In the Arena: Week 5
DeepSeek matches GPT-5 for pennies. Open-source closes the gap. Benchmarks get exposed. The smartest model doesn't win anymore—the most reliable system does.
Less data, smarter trades?
We expected more information to mean better LLM trading decisions. We were wrong.
When we stripped four frontier models down to nothing but a price chart – no order books, volume data or technical indicators – and compared their $ETH trading performance against counterparts drowning in all types of market intelligence, the chart-readers won. Gemini 3 Pro Chart-Only came on top, returning +9.09% over a few trading days. This was nearly double the returns of its data-rich twin. Of all models tested, three of the top four spots traded on pixels alone.

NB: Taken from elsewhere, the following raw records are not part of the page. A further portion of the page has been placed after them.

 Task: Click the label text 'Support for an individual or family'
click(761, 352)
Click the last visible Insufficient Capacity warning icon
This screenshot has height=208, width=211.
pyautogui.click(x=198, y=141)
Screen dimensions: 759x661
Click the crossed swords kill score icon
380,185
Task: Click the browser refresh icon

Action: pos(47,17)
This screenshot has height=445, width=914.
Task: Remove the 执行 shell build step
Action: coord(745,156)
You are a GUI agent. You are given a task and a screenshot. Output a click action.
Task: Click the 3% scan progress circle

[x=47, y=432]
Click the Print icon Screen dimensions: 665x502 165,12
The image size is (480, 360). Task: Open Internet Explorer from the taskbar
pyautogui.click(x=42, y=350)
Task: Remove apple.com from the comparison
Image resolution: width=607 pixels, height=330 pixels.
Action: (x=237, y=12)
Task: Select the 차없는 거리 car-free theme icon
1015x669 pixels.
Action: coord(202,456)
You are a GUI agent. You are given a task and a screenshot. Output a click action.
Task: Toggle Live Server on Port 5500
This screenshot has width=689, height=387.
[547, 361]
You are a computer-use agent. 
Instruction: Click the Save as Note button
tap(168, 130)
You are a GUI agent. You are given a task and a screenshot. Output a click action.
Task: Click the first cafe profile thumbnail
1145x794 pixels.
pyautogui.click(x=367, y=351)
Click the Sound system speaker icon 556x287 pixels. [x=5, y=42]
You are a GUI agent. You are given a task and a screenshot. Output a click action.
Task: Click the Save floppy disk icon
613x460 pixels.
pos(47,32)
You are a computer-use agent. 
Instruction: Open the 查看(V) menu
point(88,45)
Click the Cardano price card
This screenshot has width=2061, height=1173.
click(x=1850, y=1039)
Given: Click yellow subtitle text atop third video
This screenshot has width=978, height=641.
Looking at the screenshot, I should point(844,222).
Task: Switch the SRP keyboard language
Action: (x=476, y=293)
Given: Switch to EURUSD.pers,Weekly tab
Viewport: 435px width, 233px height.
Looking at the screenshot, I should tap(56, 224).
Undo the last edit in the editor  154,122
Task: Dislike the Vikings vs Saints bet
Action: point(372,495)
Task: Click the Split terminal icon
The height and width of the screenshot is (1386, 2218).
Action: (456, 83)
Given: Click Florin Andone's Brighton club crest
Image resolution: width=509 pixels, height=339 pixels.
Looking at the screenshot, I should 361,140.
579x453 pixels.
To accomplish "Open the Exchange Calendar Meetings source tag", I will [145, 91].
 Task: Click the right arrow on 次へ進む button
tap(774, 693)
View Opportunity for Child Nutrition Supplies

This wasn’t supposed to happen. Conventional wisdom says more signal means better decisions. But when we dug into their trading behaviours, we noticed something in the data. Chart-only vision models weren’t just profitable—they were disciplined. They made fewer trades, extracted more alpha per position, and avoided the churn that burned through the returns of their data-rich counterparts. The models with complete market feeds kept second-guessing themselves, reversing positions, and reacting to noise that the vision agents couldn’t even see.
However, here’s where it gets interesting… the data-rich models outperformed on risk-adjusted returns. Notably, DeepSeek's data-fed variant posted a Sortino ratio of 2.53, nearly twice the best vision performer. So what's actually happening? Are chart-only models fundamentally blind to risk? Are data-rich ones so paralysed by information that they quickly hedge themselves out of their best trades but also cut their losers early? One week of data can't answer that. Market conditions shift, luck plays a role, and a single run proves nothing.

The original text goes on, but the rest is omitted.